ABOUT THIS EXERCISE :: Which lines in the records below contain the word "agent"? Copy each of them.

INPUT FOR THIS TASK ::
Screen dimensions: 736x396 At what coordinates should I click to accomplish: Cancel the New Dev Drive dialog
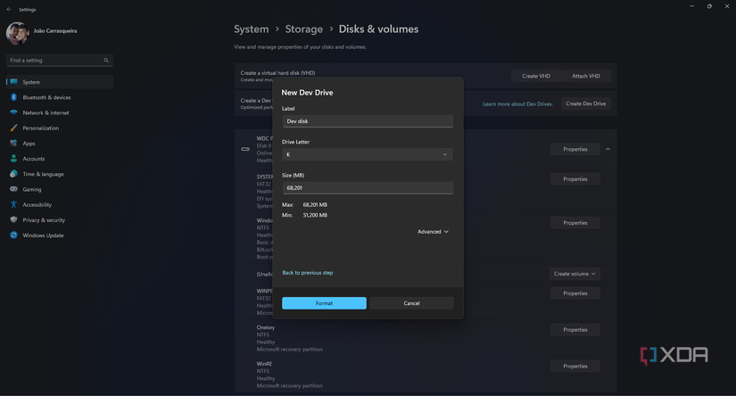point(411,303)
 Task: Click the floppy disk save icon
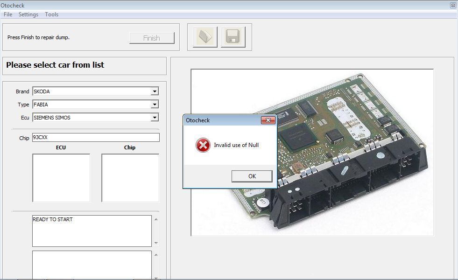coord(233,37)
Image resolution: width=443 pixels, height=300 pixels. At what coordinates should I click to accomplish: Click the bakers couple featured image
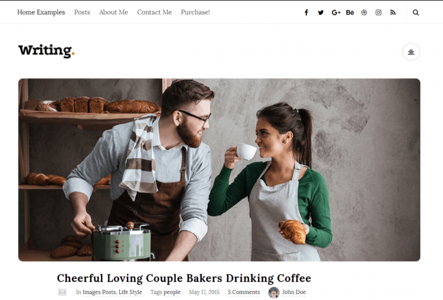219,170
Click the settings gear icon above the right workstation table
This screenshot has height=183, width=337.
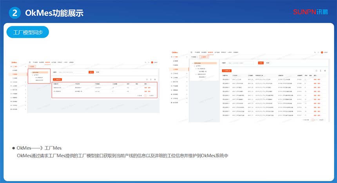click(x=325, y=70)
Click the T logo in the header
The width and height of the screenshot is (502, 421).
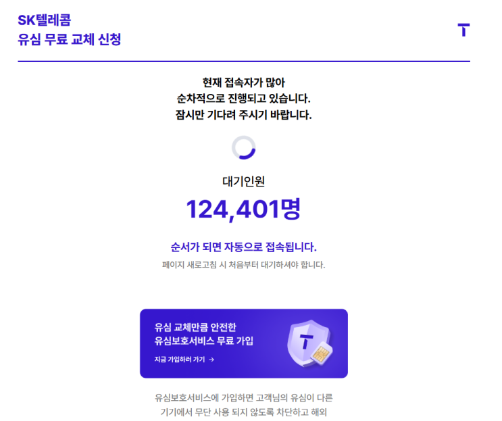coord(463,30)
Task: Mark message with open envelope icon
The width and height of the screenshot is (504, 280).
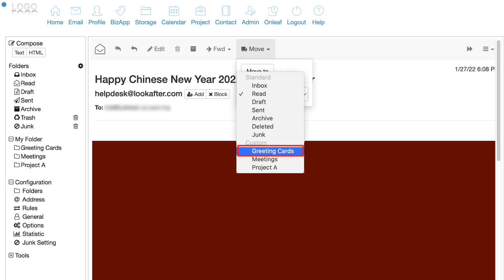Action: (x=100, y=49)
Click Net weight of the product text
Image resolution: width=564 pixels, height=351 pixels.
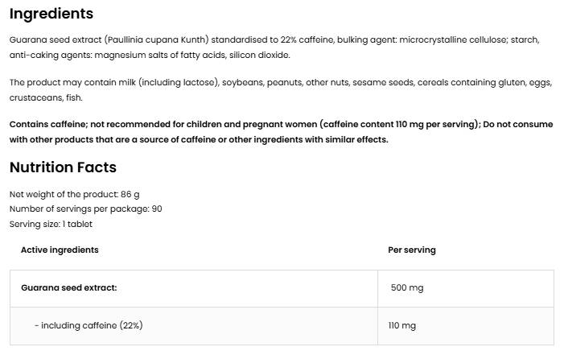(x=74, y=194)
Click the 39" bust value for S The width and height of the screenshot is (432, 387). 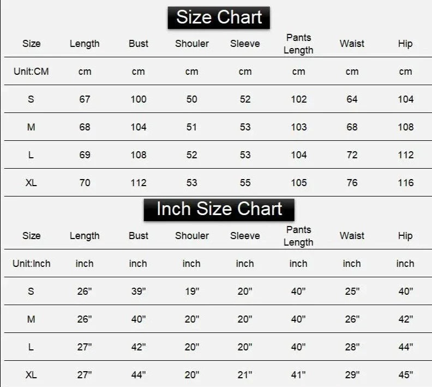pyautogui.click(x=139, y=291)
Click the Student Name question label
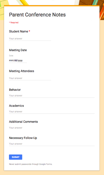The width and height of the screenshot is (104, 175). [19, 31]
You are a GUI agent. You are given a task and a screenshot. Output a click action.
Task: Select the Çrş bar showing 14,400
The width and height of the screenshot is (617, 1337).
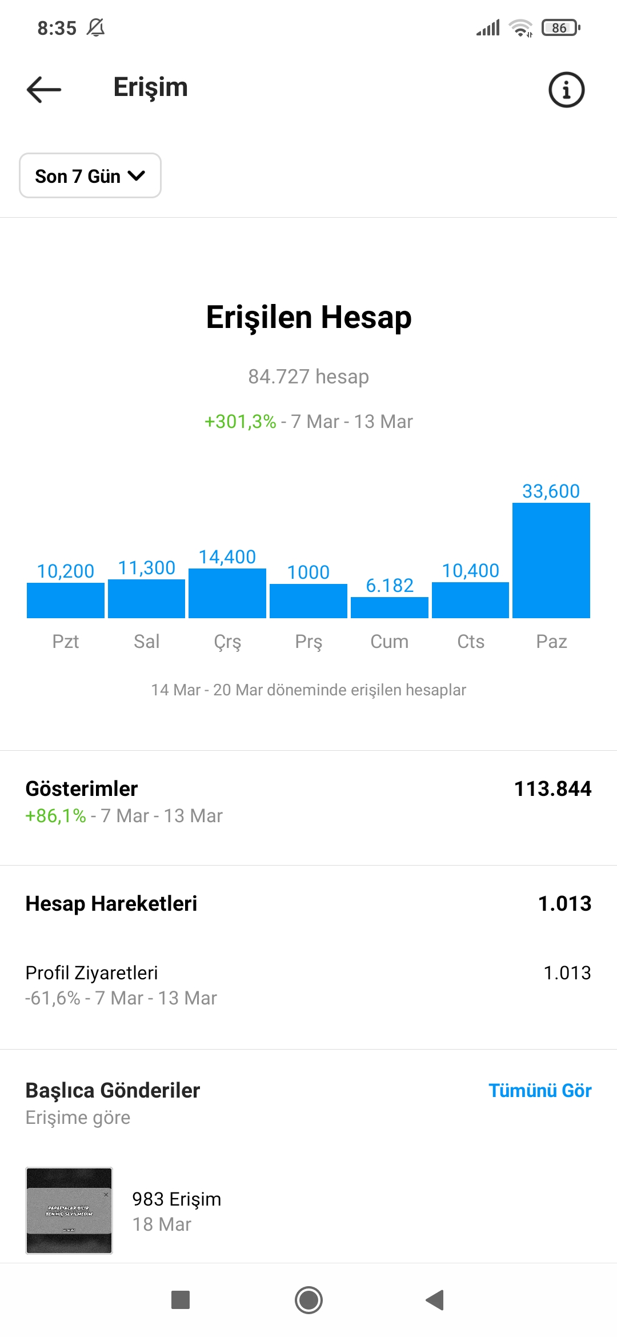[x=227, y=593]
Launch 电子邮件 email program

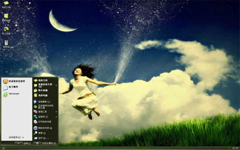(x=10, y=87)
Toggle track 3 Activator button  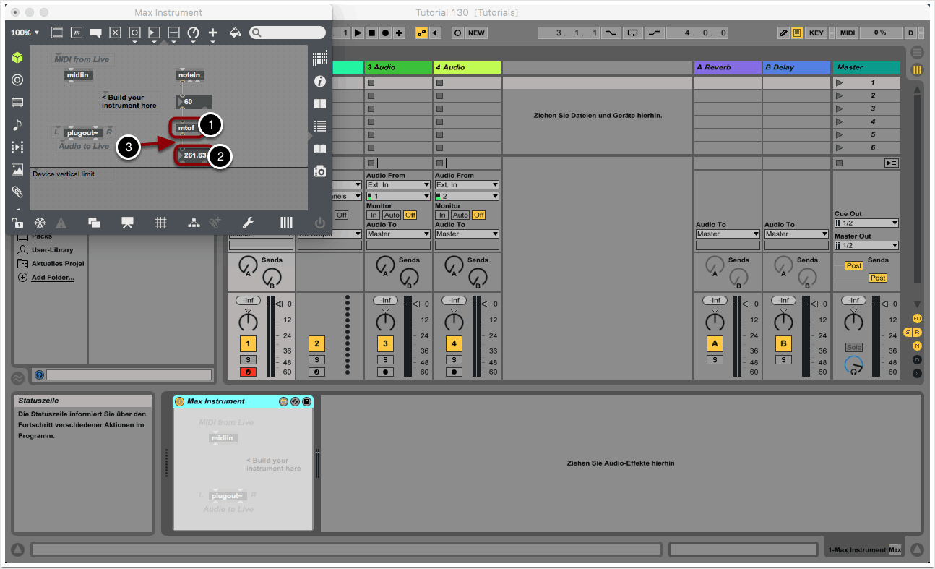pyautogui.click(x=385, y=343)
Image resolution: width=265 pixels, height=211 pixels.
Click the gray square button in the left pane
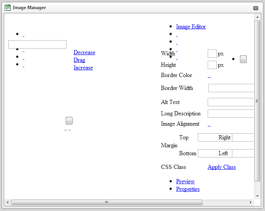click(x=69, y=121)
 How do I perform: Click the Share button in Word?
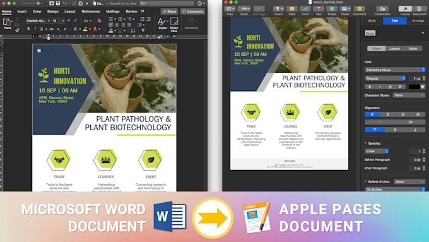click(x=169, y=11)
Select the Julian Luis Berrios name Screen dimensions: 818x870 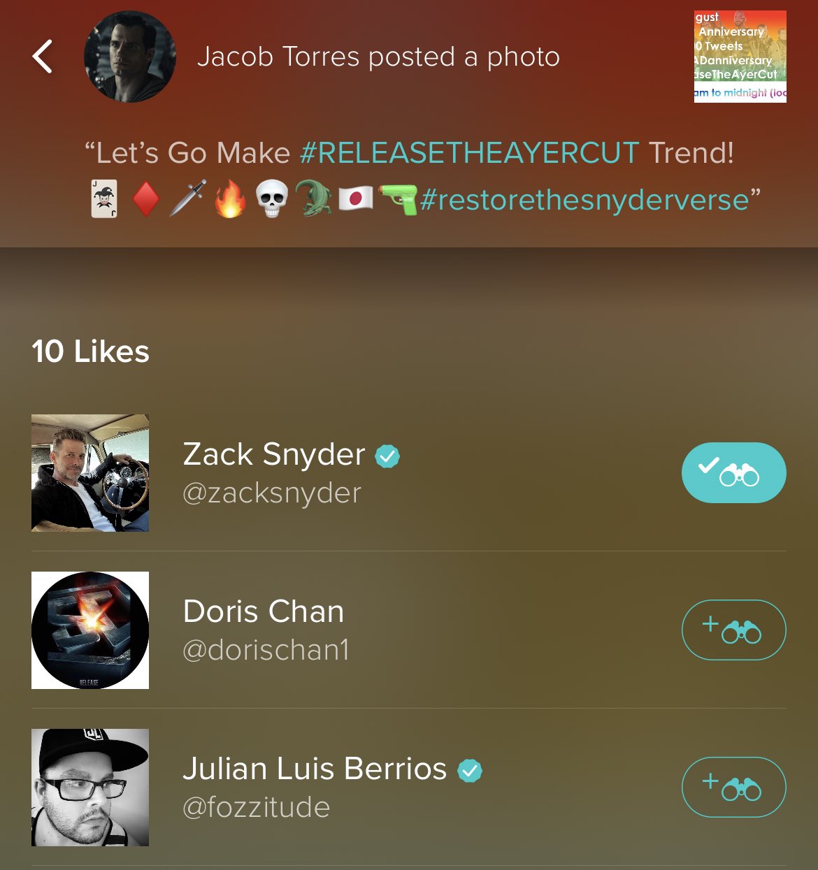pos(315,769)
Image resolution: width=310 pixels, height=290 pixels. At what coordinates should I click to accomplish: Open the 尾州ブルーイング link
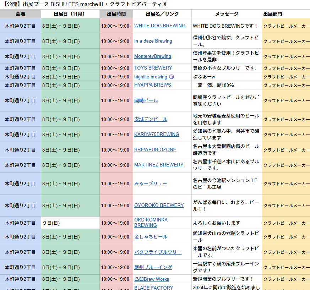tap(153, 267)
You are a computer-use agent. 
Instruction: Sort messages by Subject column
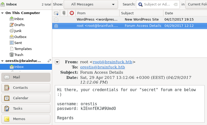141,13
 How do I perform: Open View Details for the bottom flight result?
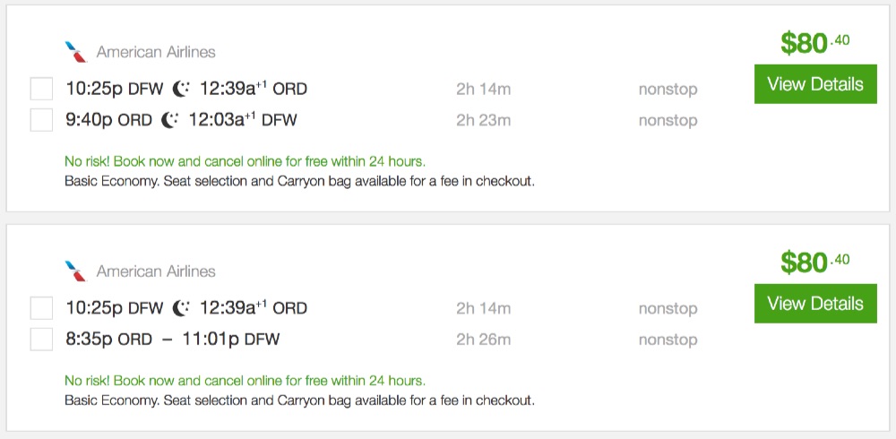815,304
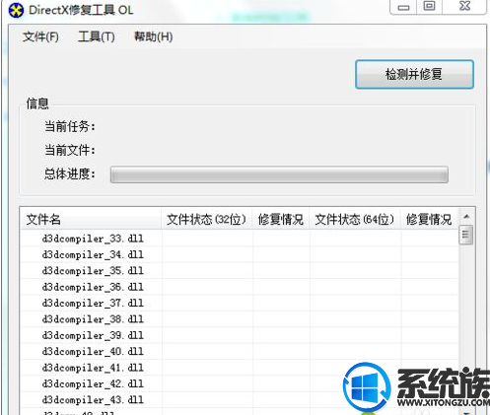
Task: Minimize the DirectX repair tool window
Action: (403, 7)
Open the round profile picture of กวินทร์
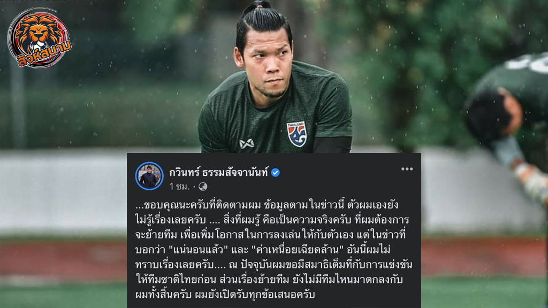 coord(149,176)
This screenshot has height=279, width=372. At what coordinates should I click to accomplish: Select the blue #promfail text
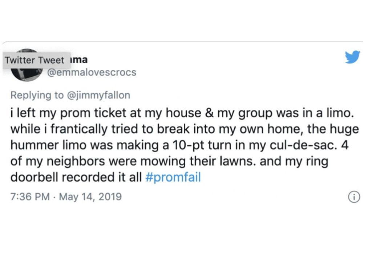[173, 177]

TASK SOLUTION ::
You are a GUI agent. You are given a task and a screenshot. Output a click action.
You are a computer-use agent. 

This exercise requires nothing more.